В первые же недели после основания Национального комитета произошли значительные события.

В конце августа 1943 года в одном из первых номеров газеты на первой странице должны были быть напечатаны, в сенсационном оформлении, приветствия Национальному комитету от различных лагерей военнопленных. Само собой понятно, что речь шла не о стихийных приветствиях, а текстах, которые были продуманы и точно сформулированы в высших органах и только потом переданы «активу» в лагерях военнопленных, чтобы оттуда послать их в «приветственных письмах» в Национальный комитет.

Я с удивлением отметил, что во всех «приветственных письмах» Национальный комитет назывался ядром будущего нового немецкого правительства, и хотя я уже и раньше чувствовал, что Национальный комитет поддерживается высшими органами, эта далеко зашедшая формулировка меня крайне удивила.

Газета уже была готова к печати, когда меня позвал Гернштадт:

— Сообщите, пожалуйста, в типографию, чтобы не начинали печатать, и попросите последние оттиски, мне нужно внести небольшие изменения, — сказал он, как мне показалось, слишком равнодушным тоном.

Через полчаса я относил исправленные оттиски в типографию. Эти «маленькие изменения» оказались, однако, очень значительными: все указания на Национальный комитет, как на «ядро будущего немецкого правительства» были Гернштадтом вычеркнуты. И пока русский метранпаж и наборщик ругались по поводу предпринятых в последнюю минуту изменений, я раздумывал, какое же событие в конце августа 1943 года могло повлиять на внезапное разжалование Национального комитета.

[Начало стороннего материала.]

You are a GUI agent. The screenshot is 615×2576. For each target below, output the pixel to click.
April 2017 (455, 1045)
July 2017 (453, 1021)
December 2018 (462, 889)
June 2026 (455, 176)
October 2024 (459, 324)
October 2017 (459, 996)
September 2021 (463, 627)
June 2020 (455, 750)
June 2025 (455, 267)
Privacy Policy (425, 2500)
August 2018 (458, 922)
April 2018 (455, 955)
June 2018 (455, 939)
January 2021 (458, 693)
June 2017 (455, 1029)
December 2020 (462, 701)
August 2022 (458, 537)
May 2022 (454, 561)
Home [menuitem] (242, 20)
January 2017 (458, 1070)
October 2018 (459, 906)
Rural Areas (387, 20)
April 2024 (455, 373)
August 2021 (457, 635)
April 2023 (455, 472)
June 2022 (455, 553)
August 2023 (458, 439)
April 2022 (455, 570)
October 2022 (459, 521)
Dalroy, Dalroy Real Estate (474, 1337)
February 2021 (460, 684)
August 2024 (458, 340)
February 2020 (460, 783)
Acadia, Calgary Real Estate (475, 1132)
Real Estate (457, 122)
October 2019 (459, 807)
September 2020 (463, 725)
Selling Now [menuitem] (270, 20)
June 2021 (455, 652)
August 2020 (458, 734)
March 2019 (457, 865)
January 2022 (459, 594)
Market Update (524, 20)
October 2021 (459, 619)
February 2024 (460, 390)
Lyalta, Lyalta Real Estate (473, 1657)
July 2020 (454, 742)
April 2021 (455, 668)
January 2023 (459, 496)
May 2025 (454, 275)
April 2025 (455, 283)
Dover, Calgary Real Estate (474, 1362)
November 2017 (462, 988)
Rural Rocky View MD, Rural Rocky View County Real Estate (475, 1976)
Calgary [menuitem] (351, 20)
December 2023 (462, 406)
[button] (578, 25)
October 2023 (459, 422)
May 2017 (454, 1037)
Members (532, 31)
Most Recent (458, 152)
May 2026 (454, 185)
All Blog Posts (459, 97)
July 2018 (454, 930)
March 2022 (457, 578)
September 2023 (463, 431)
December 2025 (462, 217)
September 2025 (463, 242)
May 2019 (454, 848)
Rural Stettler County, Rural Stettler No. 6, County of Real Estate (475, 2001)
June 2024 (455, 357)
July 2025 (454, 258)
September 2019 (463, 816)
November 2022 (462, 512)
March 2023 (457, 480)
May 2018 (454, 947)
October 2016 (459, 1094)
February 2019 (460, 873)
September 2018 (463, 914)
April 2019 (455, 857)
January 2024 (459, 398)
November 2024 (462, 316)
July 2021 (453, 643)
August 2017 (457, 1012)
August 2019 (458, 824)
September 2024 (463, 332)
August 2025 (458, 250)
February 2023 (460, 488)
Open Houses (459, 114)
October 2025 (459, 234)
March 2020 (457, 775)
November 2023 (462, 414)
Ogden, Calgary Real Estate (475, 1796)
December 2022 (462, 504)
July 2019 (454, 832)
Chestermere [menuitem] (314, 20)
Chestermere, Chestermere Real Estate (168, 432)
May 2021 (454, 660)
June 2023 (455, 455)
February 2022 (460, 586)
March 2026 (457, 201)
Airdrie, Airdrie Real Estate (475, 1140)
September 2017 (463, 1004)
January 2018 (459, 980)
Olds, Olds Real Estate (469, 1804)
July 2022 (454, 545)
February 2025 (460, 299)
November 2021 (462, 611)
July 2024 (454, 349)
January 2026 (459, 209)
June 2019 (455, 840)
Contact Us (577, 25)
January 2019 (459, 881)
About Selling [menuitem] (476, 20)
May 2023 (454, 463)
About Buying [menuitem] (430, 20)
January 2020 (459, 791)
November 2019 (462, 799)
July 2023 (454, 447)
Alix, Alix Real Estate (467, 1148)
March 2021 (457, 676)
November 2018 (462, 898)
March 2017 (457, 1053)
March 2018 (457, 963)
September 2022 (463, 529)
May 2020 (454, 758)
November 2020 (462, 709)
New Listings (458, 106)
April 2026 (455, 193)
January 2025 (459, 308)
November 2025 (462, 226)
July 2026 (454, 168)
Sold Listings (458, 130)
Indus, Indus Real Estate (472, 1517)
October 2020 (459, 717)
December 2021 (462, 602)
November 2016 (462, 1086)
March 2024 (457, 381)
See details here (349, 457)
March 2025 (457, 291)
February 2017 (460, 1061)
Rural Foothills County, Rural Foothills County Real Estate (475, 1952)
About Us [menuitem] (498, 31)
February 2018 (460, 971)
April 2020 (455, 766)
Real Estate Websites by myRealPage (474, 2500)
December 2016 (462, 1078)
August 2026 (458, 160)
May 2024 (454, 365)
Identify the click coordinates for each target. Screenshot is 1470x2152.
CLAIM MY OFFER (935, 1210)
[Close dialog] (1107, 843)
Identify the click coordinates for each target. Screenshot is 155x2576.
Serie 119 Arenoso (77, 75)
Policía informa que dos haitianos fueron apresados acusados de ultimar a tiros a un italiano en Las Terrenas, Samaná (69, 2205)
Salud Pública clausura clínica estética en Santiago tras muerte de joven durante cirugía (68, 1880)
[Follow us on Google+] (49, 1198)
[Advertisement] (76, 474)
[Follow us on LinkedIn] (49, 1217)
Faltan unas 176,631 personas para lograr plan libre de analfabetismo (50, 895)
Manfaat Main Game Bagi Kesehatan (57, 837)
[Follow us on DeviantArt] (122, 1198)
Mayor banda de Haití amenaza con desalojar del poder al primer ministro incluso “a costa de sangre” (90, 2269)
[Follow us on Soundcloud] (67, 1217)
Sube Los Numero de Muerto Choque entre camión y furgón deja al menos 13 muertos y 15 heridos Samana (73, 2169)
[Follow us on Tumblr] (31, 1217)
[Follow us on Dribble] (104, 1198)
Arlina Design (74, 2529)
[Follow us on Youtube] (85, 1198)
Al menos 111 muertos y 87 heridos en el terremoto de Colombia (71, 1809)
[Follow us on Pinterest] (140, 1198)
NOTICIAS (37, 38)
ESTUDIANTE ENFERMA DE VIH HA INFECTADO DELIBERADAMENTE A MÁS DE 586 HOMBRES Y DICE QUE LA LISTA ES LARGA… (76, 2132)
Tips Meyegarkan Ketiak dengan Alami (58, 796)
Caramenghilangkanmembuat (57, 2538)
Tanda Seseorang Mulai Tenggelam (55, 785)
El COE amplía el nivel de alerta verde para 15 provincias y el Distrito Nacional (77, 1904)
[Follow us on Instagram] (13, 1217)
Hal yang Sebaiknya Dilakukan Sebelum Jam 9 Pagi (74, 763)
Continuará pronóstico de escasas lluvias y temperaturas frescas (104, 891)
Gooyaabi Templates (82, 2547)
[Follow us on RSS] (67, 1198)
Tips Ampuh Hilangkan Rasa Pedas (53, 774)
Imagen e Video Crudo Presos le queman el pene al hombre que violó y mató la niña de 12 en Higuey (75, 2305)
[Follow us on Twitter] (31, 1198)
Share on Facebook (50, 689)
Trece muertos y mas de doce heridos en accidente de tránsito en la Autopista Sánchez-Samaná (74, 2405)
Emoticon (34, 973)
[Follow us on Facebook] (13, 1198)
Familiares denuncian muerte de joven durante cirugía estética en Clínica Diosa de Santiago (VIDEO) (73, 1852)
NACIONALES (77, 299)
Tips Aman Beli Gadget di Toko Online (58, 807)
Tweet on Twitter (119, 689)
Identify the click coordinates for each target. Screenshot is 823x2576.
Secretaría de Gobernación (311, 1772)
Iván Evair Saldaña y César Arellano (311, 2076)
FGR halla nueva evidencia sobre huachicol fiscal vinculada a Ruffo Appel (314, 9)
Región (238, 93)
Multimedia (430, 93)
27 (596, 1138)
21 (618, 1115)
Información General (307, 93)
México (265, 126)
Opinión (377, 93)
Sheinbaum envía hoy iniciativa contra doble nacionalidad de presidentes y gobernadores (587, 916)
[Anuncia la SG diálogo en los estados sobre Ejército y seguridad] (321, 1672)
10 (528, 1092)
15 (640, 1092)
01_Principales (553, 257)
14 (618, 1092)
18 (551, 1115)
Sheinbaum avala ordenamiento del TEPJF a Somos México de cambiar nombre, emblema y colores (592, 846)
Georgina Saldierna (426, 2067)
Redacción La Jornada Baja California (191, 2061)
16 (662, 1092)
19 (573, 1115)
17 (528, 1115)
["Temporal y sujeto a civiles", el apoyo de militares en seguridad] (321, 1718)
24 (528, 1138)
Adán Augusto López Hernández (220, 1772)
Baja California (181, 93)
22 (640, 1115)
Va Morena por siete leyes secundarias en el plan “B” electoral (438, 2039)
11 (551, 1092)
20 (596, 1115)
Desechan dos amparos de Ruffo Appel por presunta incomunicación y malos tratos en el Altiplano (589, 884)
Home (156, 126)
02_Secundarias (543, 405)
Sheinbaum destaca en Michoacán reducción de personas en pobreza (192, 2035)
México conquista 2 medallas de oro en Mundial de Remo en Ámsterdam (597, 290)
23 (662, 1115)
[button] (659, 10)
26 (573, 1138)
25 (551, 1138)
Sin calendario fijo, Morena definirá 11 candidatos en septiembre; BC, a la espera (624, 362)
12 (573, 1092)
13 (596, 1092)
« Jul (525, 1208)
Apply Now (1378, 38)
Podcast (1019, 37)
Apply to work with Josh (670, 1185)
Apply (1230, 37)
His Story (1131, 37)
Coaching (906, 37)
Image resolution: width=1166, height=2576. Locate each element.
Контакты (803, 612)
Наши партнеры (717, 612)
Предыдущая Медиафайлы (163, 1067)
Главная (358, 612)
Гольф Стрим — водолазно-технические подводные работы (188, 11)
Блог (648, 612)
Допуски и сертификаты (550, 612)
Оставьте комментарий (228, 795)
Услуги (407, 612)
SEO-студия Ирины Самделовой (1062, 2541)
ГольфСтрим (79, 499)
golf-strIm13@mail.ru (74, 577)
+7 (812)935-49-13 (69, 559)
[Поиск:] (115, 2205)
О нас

Это было не единственной странностью в первые недели существования Национального комитета. Во второй половине августа у нас в институте № 99 говорили, что с 1 сентября 1943 года, к четвертой годовщине начала войны, должен быть основан «Союз немецких офицеров» («Bund Deutschеr Offiziere»), прежде всего, из тех офицеров среднего и высшего состава, и даже генералов, которые в июле 1943 года еще не были готовы присоединиться к Национальному комитету и для которых, как мы тогда выражались, «поставленная цель» заходила слишком далеко. К 1 сентября было все уже подготовлено для создания «Союза». Основание «Союза немецких офицеров» было внезапно отложено и о нем перестали говорить. О причинах этого не было дано никаких разъяснений.

10 дней спустя произошел новый поворот и 11–12 сентября спешно был основан «Союз немецких офицеров» под председательством генерала фон Зейдлица.

Сначала я думал, что неожиданная отсрочка продиктована техническими трудностями, но в это же время произошло третье событие, которое меня вконец обескуражило.

Это было в первой половине сентября 1943 года. Я получил от Гернштадта статью под заглавием «Перемирие — требование момента». Перемирие?! Я невольно отшатнулся. Официальный лозунг Национального комитета тогда гласил:

«Свержение Гитлера и отвод немецких войск к границам Рейха».

О перемирии до сих пор не было и речи. С огромным интересом и вниманием прочел я эту статью. Слово «перемирие» попалось в ней два раза и вообще она была написана в необычном тоне. Статья не обращалась в первую очередь к генералам и офицерам — противникам Гитлера, а фактически хотя и косвенно предлагалось перемирие официальным инстанциям гитлеровского правительства. Было ясно, что такая передовица могла быть продиктована только самыми высшими органами Советского Союза. С напряжением я ожидал дальнейшего. Статья, пока что, оставалась неизмененной и уже прошла обе корректуры Гернштадта. Верстка была закончена и ночью должны были начать печатание.